*YOUR INSTRUCTIONS*.
When the line with "Sitemap (203, 2534)" appears below, start repeating lines exactly, and keep going through the line with "DealerSocket (129, 2483)"; add nothing outside that span.

*WORKING DATA*.
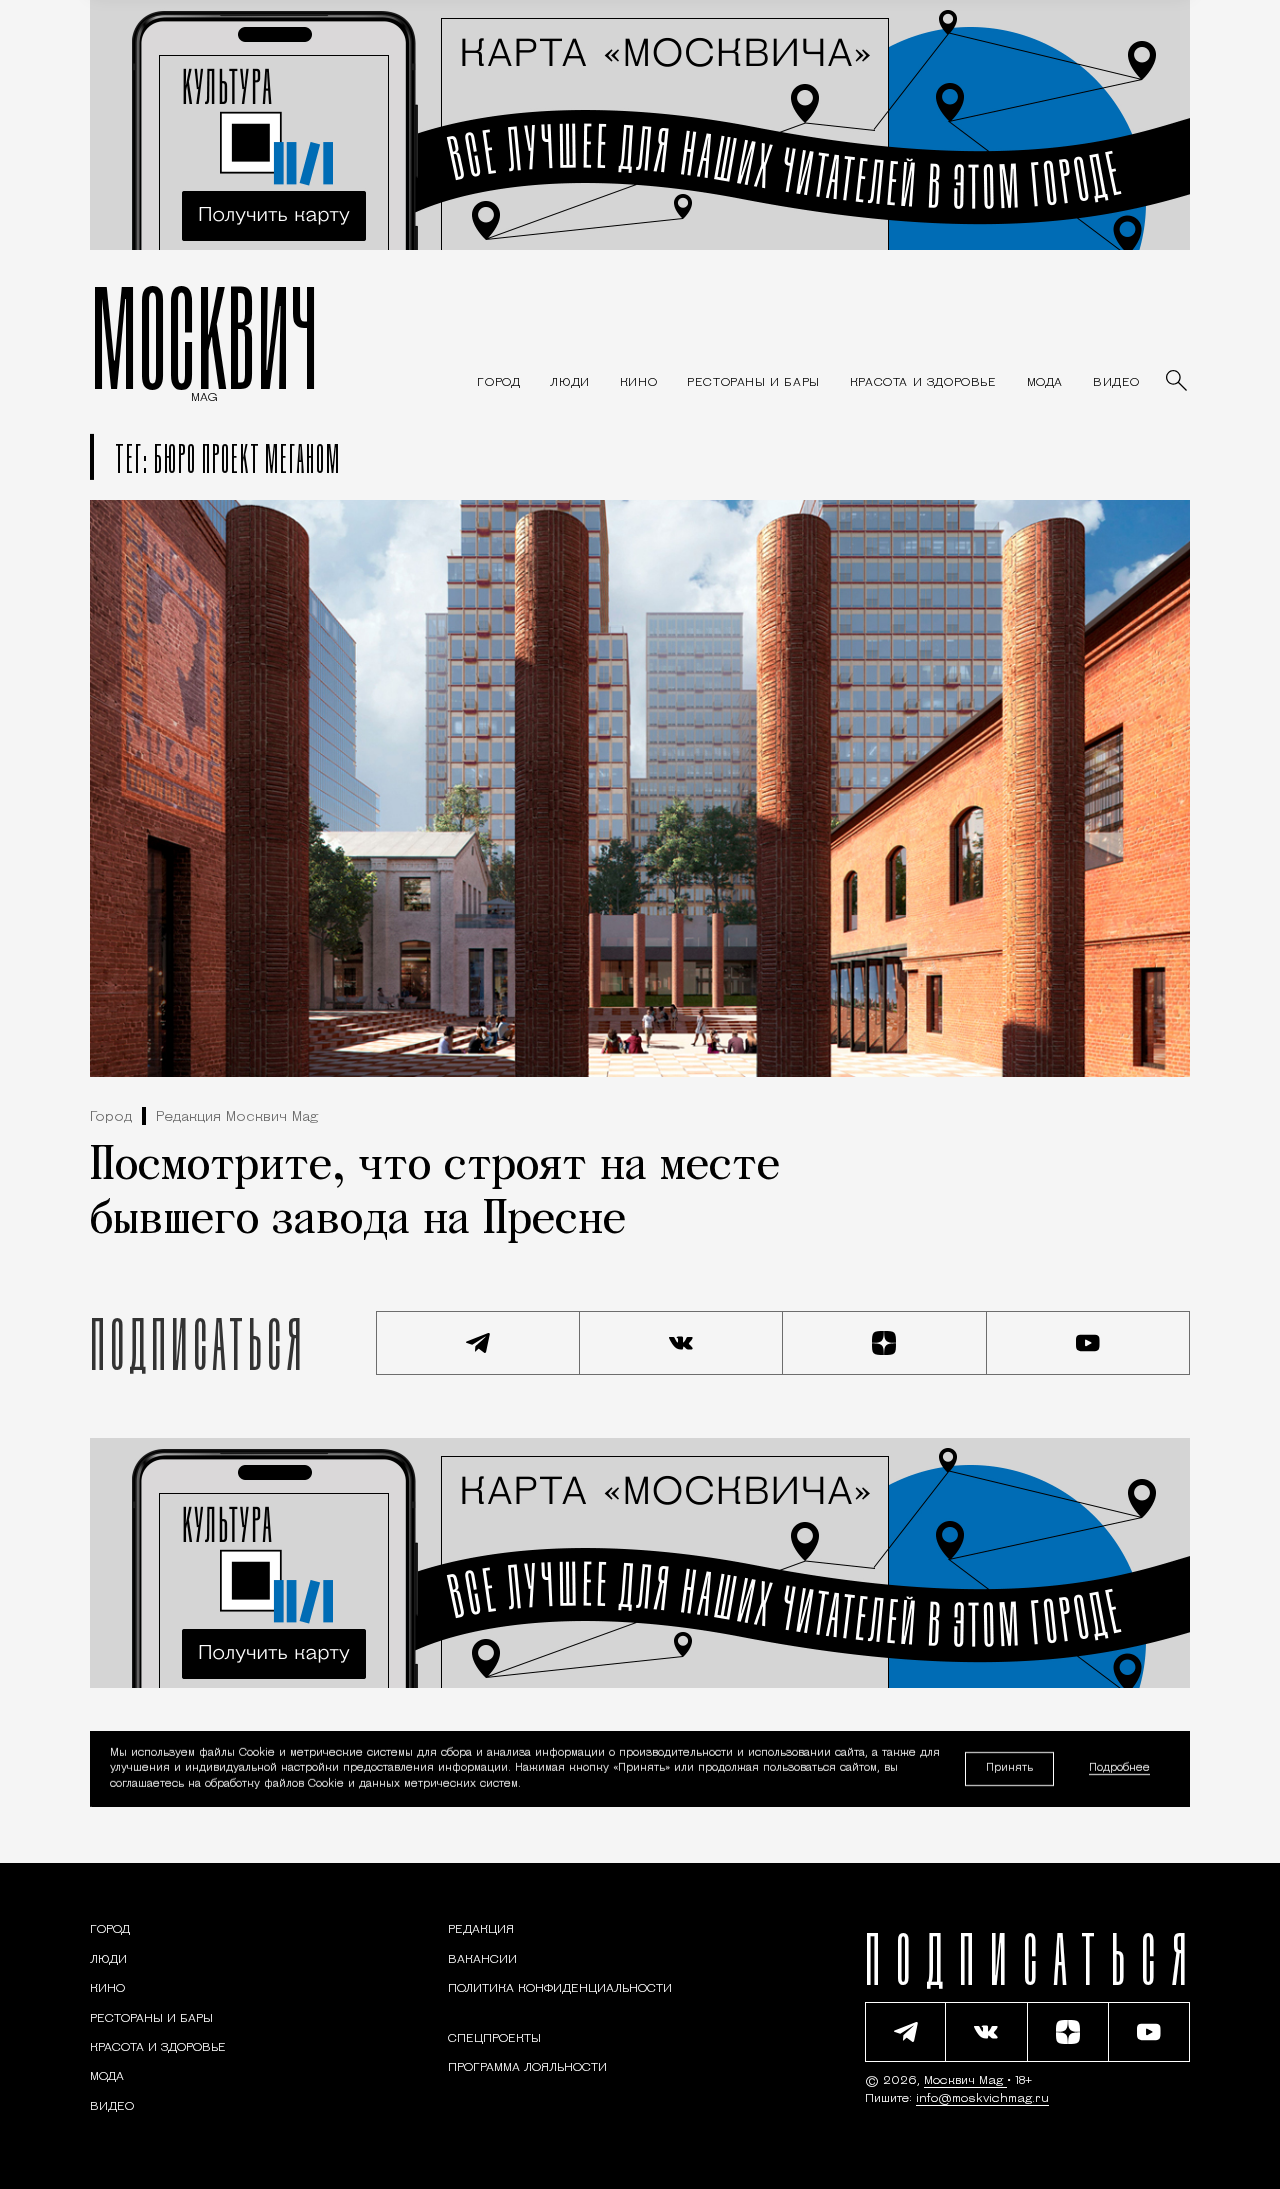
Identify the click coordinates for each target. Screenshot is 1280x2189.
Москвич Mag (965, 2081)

* * *

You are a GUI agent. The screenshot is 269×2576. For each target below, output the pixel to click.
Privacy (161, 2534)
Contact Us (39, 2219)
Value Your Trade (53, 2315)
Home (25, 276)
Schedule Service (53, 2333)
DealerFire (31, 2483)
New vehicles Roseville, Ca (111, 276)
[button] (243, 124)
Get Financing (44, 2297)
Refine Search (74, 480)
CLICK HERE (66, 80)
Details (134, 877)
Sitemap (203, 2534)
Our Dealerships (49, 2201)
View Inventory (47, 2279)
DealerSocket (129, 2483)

*COMPLETED TASK*.
Sitemap (203, 2534)
Our Dealerships (49, 2201)
View Inventory (47, 2279)
DealerSocket (129, 2483)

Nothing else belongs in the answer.